Elas eram destinadas muito frequentemente a tomar conta dos hospitais, atender os doentes, e a outras obras de caridade material. Obras de misericórdia temporal, que elas aproveitavam como ocasião para obras de misericórdia espiritual: aproveitavam para chamar um padre para o agonizante, convidavam uma criança para ir ao catecismo da paróquia ou no convento delas. Se encontravam alguém desventurado pela rua, paravam, perguntavam o que queria, ajudavam a pessoa, etc. Enfim, faziam tudo quanto pudessem para atender aos infortúnios, às carências materiais, mas, sobretudo, às necessidades espirituais dos mais variados ambientes por onde elas costumavam se infiltrar.

A elevação desse apostolado que elas realizavam era tão grande e elas eram de tal maneira admiradas por isso que uma irmã de São Vicente de Paulo costumava ser tida como próprio símbolo da Religião numa das suas expressões mais belas e mais comovedoras.

Quando Nossa Senhora deseja…

Catarina Labouré nasceu em 1806. Era filha de um casal de proprietários rurais. Sua mãe faleceu quando tinha apenas nove anos.

Catarina pediu autorização do pai para ser freira. Este se opôs terminantemente e julgou bom, para distraí-la, mandá-la para um lugar de prazer, um emprego onde ela podia se distrair, ter prazeres.

Paris já era, para as proporções da França e do mundo daquele tempo, uma cidade de luxo, uma cidade-turbilhão da alegria, do contentamento de viver mundano. O pai queria conduzi-la até Paris para a vocação desaparecer.
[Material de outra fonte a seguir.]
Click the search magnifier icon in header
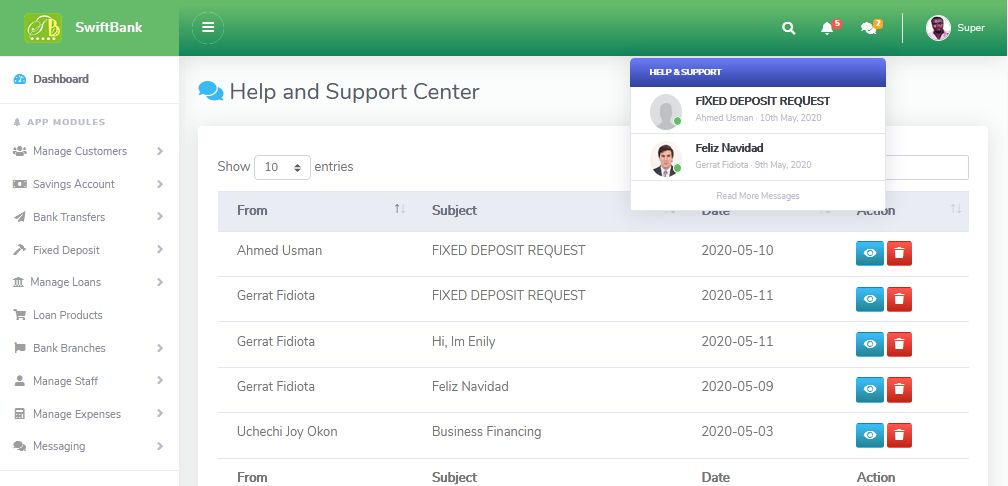1008x486 pixels. coord(788,28)
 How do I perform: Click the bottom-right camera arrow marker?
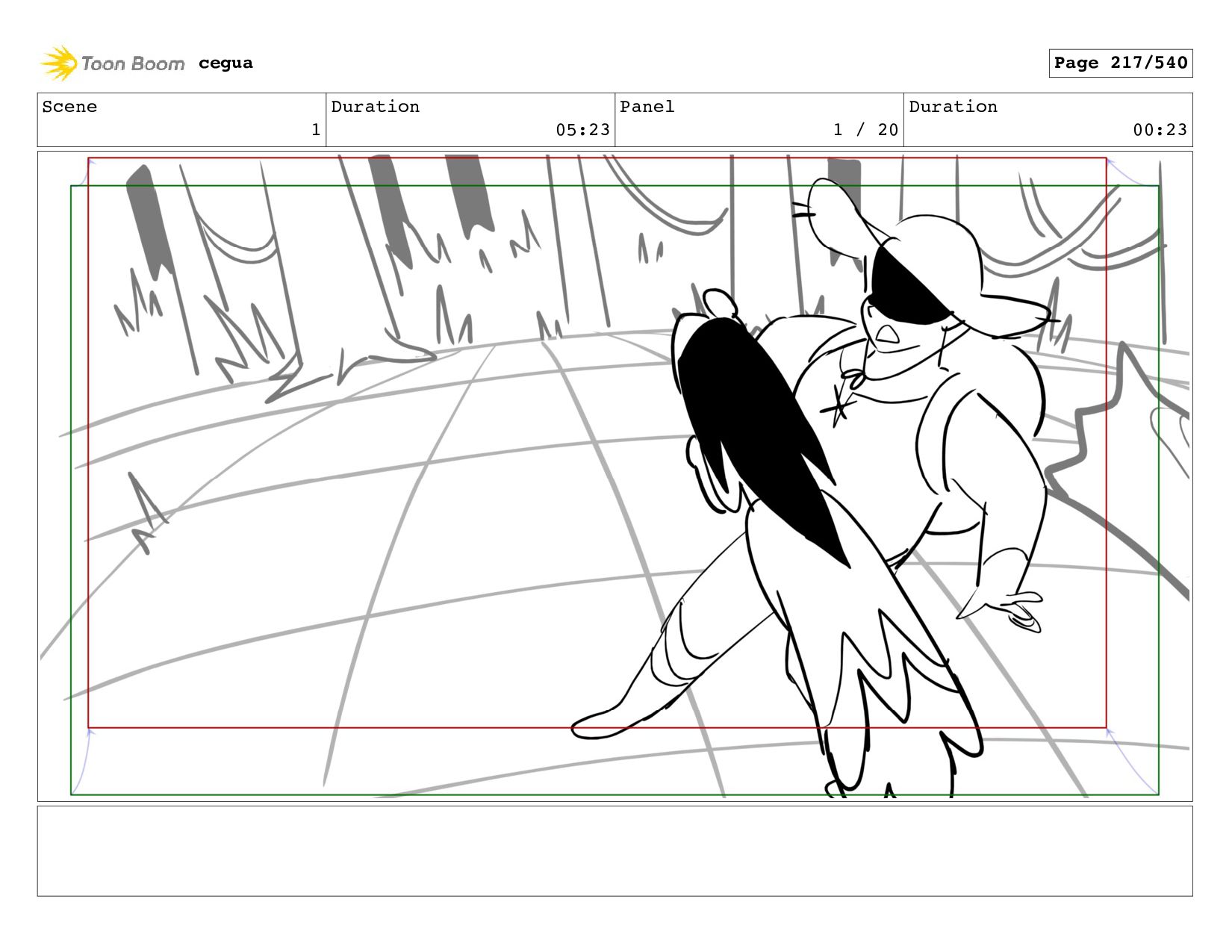[1132, 761]
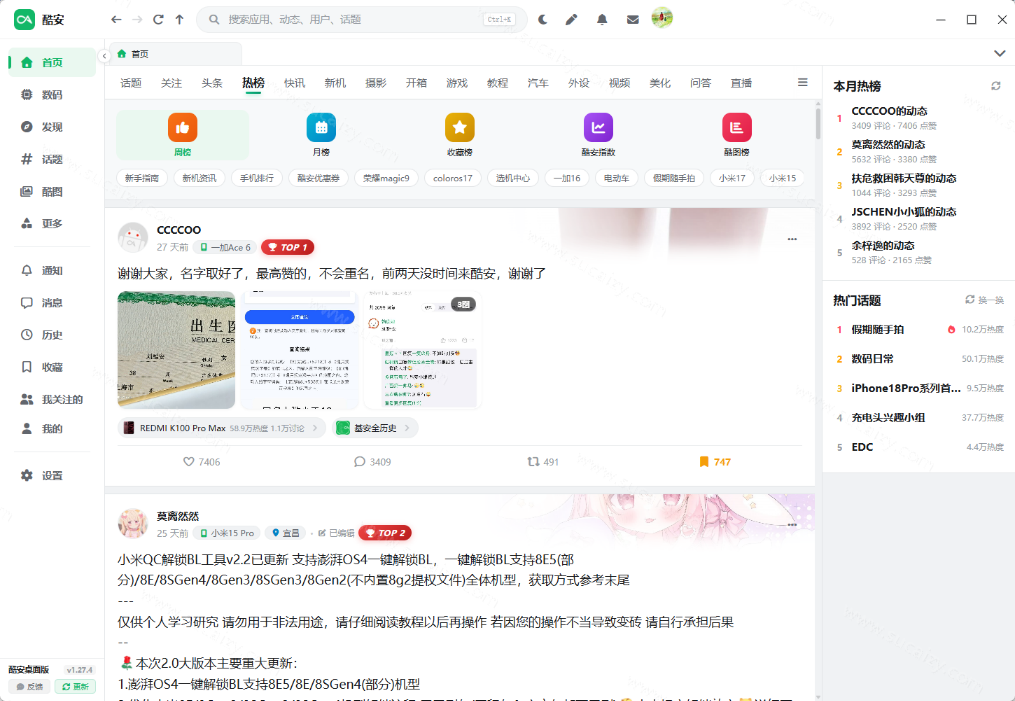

Mas quando Nossa Senhora quer, quer: Catarina acabou indo para Paris, tornou-se freira e recebeu as revelações.

Nos subúrbios de Paris

Catarina Labouré, no ano de 1828 foi posta pelo pai ajudando seu irmão num pequeno restaurante para operários, num dos bairros mais populosos de Paris.

Era um restaurante só de homens. Com certeza estes homens comiam ali porque não tinham tempo de ir para casa comer. Imaginem a beberagem, as conversas imorais, as canções. E a futura santa obrigada pelo pai a servir ali. Vejam o contraste e o “rio chinês” que o desígnio da Providência percorreu nesta ocasião.

Ela tinha nessa ocasião 22 anos, uma idade inteiramente inadequada para esse tipo de serviço. Ela ficava — era a defesa dela — quieta, e durante o serviço nunca descerrava os lábios. Falassem com ela o que fosse, perguntassem o que quisesse, ela servia sem dizer uma palavra. Era o meio de, naquele ambiente, se isolar e proteger a sua própria pureza, a sua piedade.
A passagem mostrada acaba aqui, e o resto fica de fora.